Source:  www.morningstarnews.org

Date:  August 28, 2020

Fulani herdsmen continue unchecked onslaught in Kaduna state.

By Our Nigeria Correspondent

Damage from fire set at Baptist church building in Damba Kasaya village Kaduna state Nigeria. Facebook 300x196

JOS, Nigeria (Morning Star News) – Fulani herdsmen attacked a predominantly Christian village in north-central Nigeria, killing one resident, burning a church building and kidnapping four children among others on Monday (Aug. 24), sources said.

More than 20 herdsmen rode into Damba Kasaya village, Kaduna state, on motorcycles at about 8 a.m. in an attack in which they kidnapped four students, including a 10-year-old girl, from a school.
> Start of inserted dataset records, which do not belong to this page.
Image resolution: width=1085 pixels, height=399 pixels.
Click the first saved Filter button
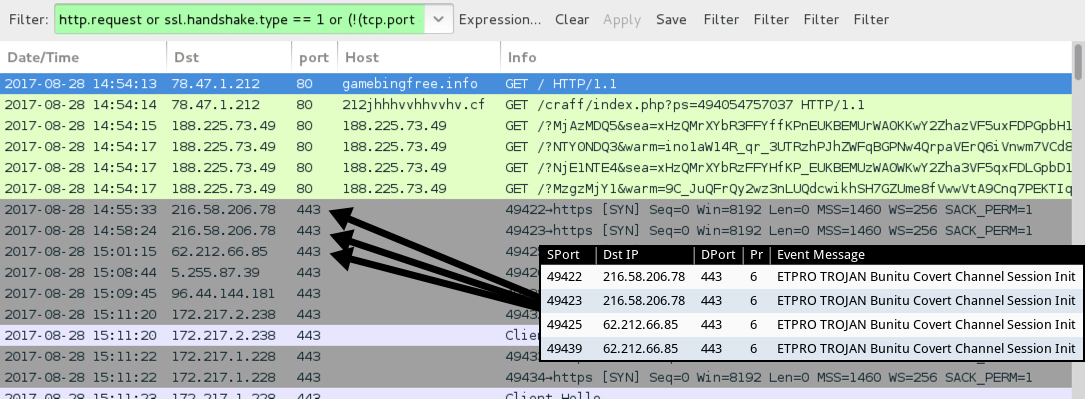(x=721, y=19)
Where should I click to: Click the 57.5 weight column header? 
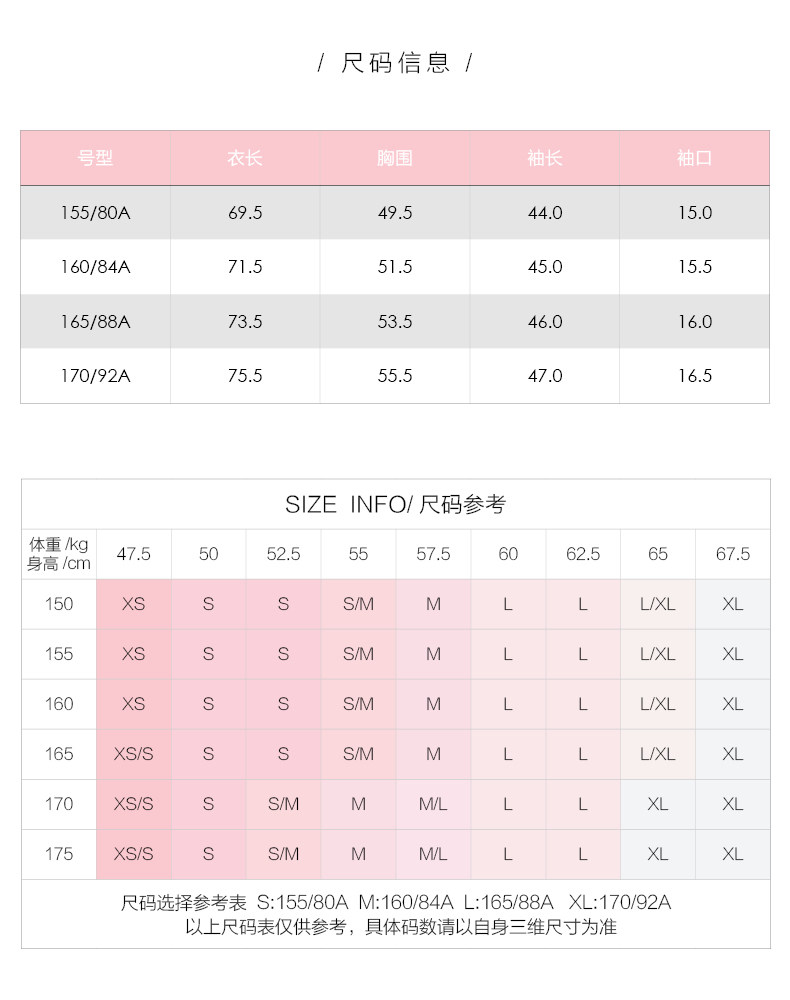pos(433,554)
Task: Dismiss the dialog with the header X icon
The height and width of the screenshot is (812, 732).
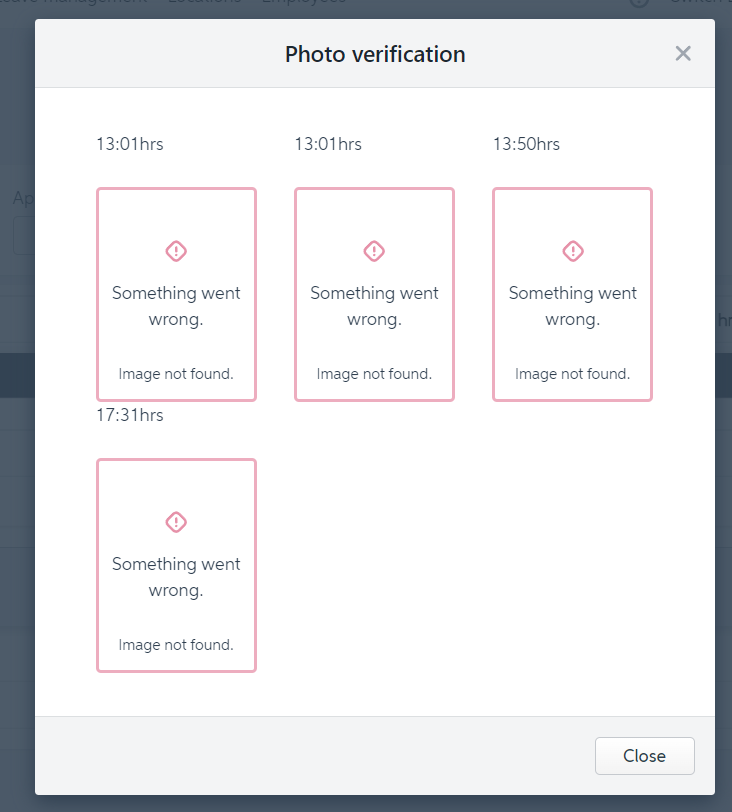Action: (683, 54)
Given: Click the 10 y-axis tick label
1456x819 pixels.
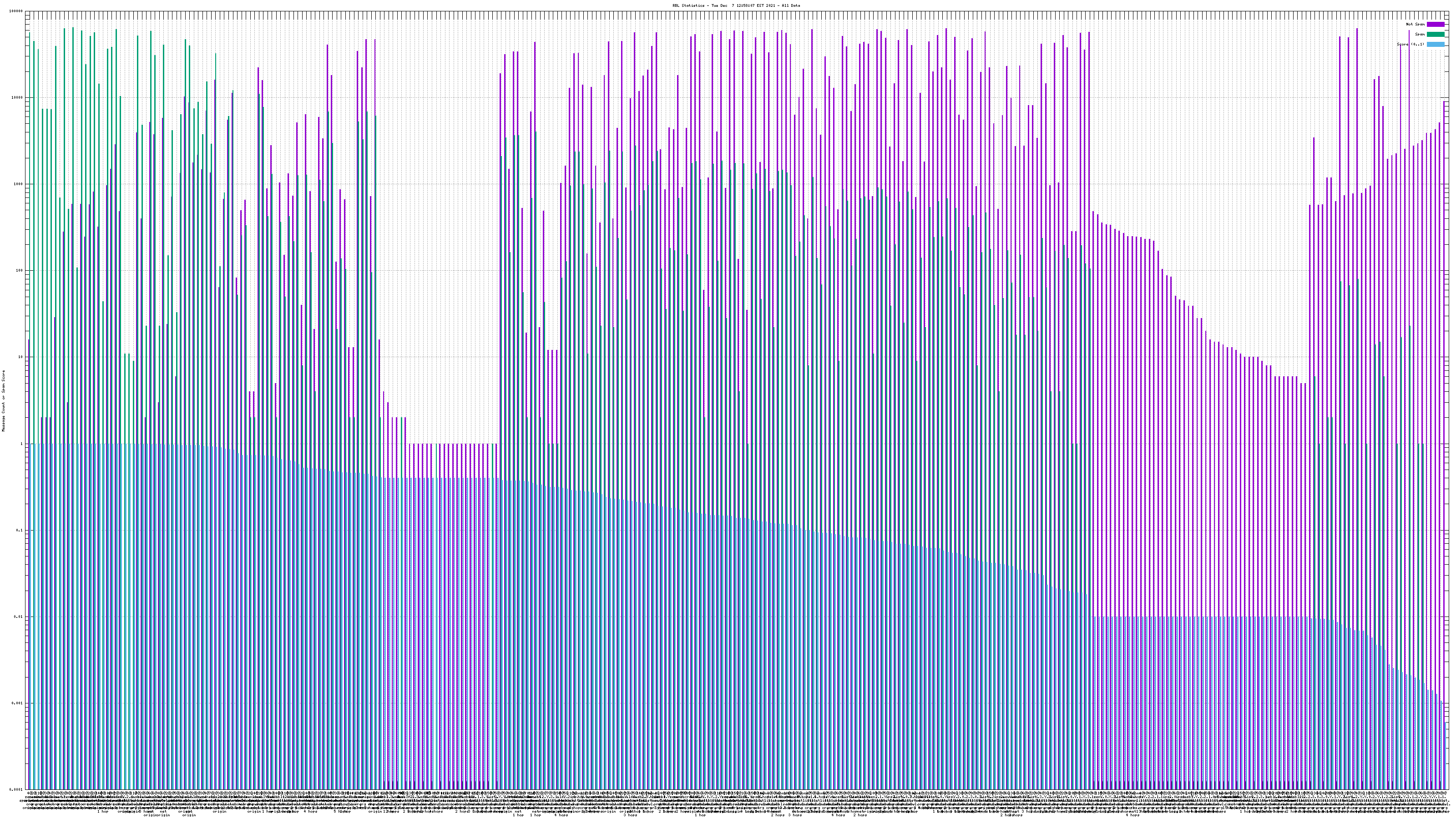Looking at the screenshot, I should coord(21,357).
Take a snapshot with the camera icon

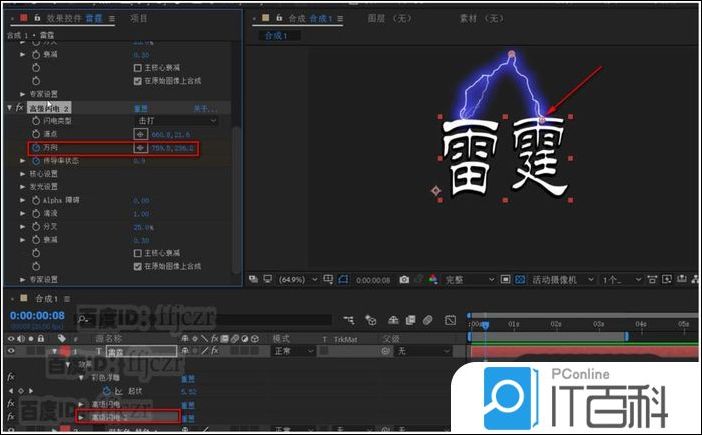403,280
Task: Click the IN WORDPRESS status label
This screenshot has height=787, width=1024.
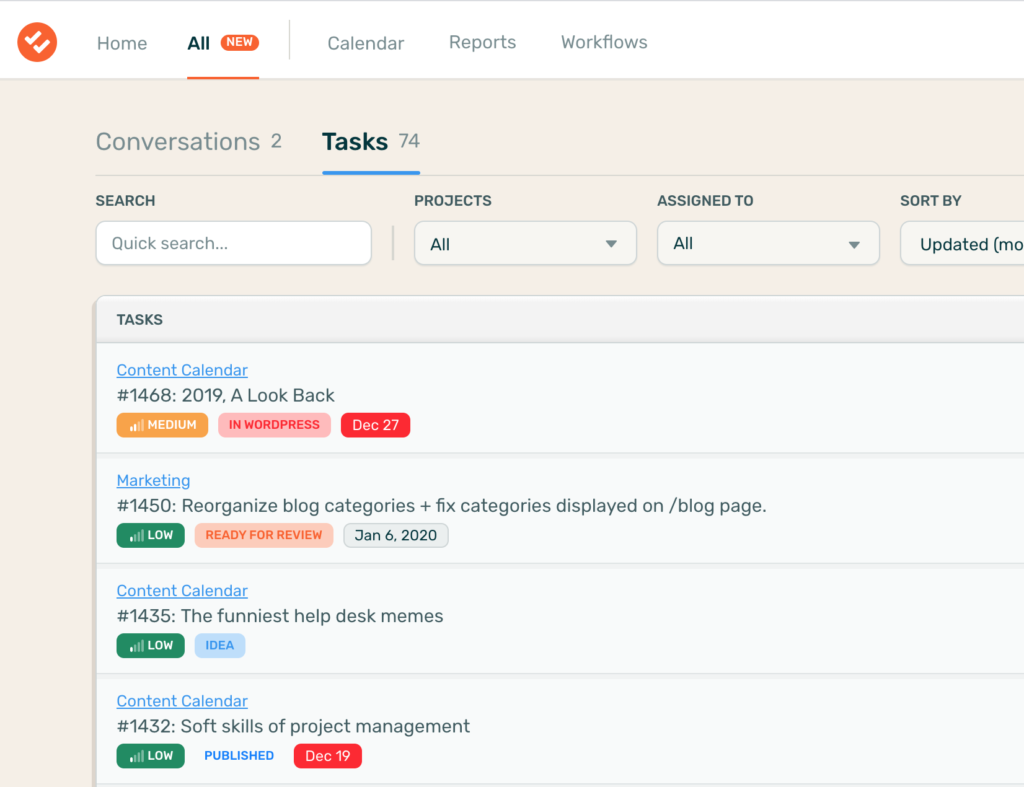Action: (x=274, y=425)
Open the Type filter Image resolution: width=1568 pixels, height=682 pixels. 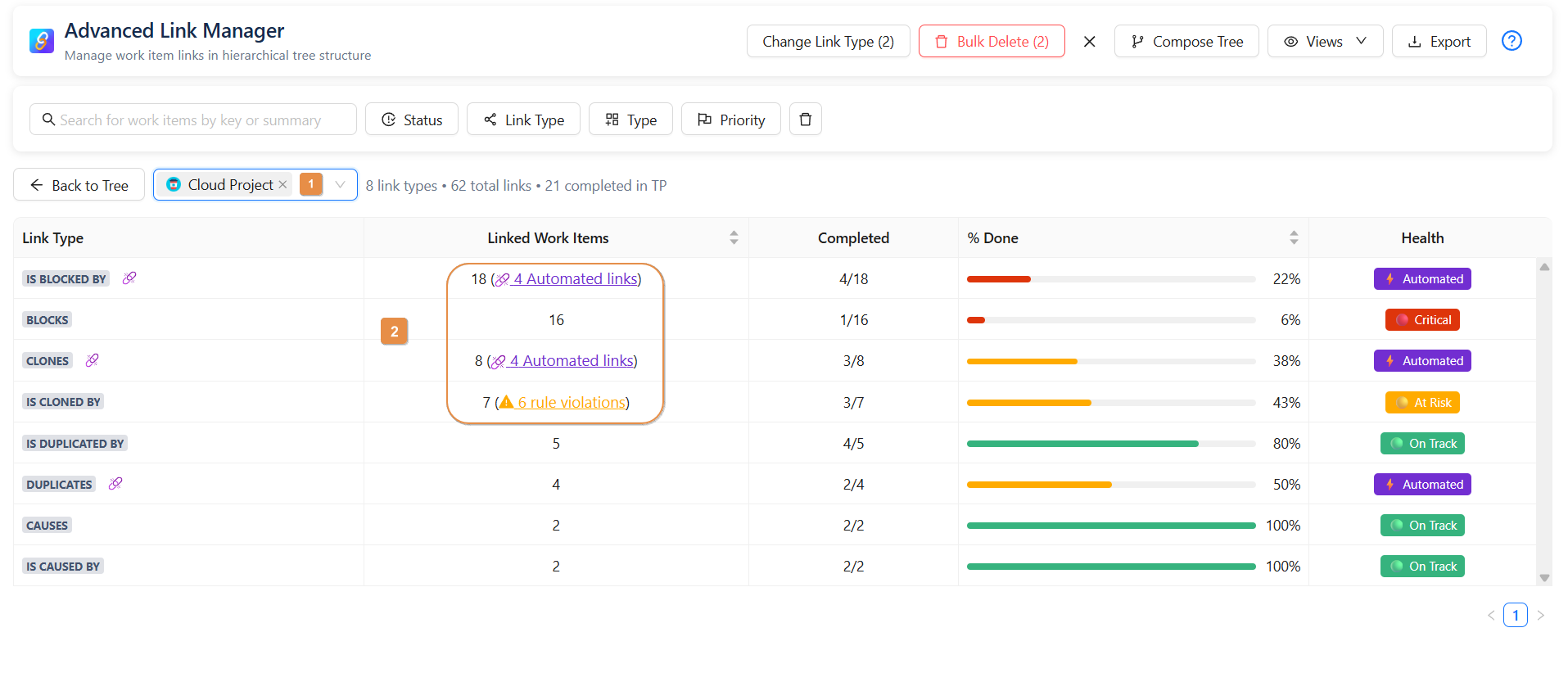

“Our church, Aminchi Baptist Church, here in Damba Kasaya, was burned, and Mr. Benjamin Auta, aged 35, was killed during the attack,” village resident Nuhu Aruwa told Morning Star News by text message.

Local news reports said Auta was killed while pursuing the fleeing herdsmen, but Aruwa said they killed him in his house, which is close to the school where the students were kidnapped. The herdsmen abducted seven Christians from the village in Chikun County, he said.

“Among them were four students of Prince Academy and one of their teachers,” Aruwa said. “Two other Christian farmers, a woman and a man, were captured and taken away too by the herdsmen.”

Village resident Emmanuel Zakka said three girls were kidnapped among the students – 10-year-old Favour Danjuma, Miracle Saitu Danjuma, 15, and Happiness Odoji, 16 – along with Ezra Bako, 17. Zakka identified the kidnapped teacher as Christiana Madugu, 29.

In the same county’s Damishi village, herdsmen reportedly abducted six Christians on Saturday (Aug. 22) from a hotel where they had taken refuge after Fulani herdsmen attacked their village. Two of the six kidnapped were women nursing babies.

On Saturday (Aug. 22) in Kakura village, in the Kajuma area also in Chikun County, Muslim Fulani herdsmen reportedly kidnapped an Anglican priest and his 10-year-old son. The Rev. Meshach Luka of the Anglican Diocese of Kaduna and his son were kidnapped from his station at Kakura II Kujama Missionary Archdeaconry.

They were freed on Monday (Aug. 24), according to the Hausa Christians Foundation, without providing details of their release.

The assaults were the latest in an acceleration of herdsmen attacks this year in Kaduna state. More than 50,000 Christians have been displaced from 109 villages now occupied by armed Fulani herdsmen in Kachia, Kajuru, Chikun and Kaura counties, all in southern Kaduna state, according to Luka Binnayat Southern Kaduna People’s Union (SOKAPU).

Numbering in the millions across Nigeria and the Sahel, predominantly Muslim Fulani comprise hundreds of clans of many different lineages who do not hold extremist views, but some Fulani do adhere to radical Islamist ideology, the United Kingdom’s All-Party Parliamentary Group for International Freedom or Belief (APPG) noted in a recent report.

“They adopt a comparable strategy to Boko Haram and ISWAP [Islamic State West Africa Province] and demonstrate a clear intent to target Christians and potent symbols of Christian identity,” the APPG report states.

Christian leaders in Nigeria have said they believe herdsmen attacks on Christian communities in Nigeria’s Middle Belt are inspired by their desire to forcefully take over Christians’ lands and impose Islam as desertification has made it difficult for them to sustain their herds.

The APPG report noted that tribal loyalties cannot be overlooked.

“In 2015, Muhammadu Buhari, a Fulani, was elected president of Nigeria,” the group reported. “He has done virtually nothing to address the behavior of his fellow tribesmen in the Middle Belt and in the south of the country.”

On Jan. 30 Christian Solidarity International (CSI) issued a genocide warning for Nigeria, calling on the Permanent Member of the United Nations Security Council to take action. CSI issued the call in response to “a rising tide of violence directed against Nigerian Christians and others classified as ‘infidels’ by Islamist militants in the country’s north and middle belt regions.’”

Nigeria ranked 12th on Open Doors’ 2020 World Watch List of countries where Christians suffer the most persecution but second in the number of Christians killed for their faith, behind Pakistan.